- **TASK OBJECTIVE**
Which lines of the records contain the word "lock"? Show each of them.

- **RECORDS TO PROCESS**
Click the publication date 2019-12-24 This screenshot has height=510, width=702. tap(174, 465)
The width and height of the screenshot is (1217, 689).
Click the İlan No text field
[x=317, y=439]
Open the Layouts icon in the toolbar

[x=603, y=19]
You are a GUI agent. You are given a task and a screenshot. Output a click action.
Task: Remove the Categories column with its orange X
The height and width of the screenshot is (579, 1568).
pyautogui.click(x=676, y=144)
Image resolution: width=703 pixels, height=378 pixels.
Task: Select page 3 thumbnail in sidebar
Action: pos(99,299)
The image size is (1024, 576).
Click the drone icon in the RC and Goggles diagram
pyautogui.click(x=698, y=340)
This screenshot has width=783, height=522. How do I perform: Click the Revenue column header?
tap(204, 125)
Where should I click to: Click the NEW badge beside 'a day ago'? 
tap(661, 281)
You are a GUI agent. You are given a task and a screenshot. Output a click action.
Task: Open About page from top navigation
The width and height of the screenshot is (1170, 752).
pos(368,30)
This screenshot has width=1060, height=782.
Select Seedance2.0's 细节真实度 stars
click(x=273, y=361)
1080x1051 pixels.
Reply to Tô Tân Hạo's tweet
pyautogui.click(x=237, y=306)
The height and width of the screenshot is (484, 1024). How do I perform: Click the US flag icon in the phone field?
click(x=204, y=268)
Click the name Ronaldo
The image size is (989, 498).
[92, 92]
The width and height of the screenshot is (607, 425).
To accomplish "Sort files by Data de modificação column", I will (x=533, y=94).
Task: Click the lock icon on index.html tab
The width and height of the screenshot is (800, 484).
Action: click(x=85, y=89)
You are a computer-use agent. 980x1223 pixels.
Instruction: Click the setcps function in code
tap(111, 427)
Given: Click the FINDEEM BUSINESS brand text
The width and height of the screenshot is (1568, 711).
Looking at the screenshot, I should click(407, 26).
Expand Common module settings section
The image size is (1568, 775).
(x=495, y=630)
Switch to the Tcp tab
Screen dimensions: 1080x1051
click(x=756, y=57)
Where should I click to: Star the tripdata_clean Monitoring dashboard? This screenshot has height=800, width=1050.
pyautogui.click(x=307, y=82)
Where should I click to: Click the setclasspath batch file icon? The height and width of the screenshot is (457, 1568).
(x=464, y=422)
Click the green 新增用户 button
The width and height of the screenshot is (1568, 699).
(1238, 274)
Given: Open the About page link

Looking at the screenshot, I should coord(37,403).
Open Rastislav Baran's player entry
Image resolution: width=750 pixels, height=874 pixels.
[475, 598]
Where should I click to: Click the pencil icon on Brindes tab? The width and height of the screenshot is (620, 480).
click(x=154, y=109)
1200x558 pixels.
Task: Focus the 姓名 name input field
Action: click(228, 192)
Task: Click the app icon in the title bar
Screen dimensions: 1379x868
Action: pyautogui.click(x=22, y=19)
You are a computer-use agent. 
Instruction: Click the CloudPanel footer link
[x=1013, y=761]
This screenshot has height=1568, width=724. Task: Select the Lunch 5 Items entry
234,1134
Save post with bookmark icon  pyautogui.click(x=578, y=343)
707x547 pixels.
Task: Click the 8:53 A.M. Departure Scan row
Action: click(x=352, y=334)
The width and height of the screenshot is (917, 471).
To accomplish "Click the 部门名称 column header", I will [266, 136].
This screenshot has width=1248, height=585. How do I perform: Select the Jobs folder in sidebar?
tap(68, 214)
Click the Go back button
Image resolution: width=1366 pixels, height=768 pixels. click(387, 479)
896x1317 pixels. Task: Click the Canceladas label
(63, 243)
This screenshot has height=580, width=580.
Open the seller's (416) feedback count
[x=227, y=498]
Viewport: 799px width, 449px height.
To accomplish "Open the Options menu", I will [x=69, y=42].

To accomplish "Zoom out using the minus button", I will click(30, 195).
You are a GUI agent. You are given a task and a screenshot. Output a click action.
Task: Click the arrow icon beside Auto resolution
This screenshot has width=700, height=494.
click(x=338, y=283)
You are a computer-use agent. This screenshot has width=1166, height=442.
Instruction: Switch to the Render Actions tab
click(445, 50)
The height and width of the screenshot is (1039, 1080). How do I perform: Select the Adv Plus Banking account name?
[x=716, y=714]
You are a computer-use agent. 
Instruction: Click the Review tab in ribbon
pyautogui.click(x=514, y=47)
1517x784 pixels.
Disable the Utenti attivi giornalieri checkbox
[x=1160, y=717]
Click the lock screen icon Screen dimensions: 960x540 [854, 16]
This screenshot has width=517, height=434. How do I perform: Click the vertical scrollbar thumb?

- **ANSWER SPACE**
Task: Click the lock icon on index.html tab
Click the lock screen icon Screen dimensions: 960x540 [854, 16]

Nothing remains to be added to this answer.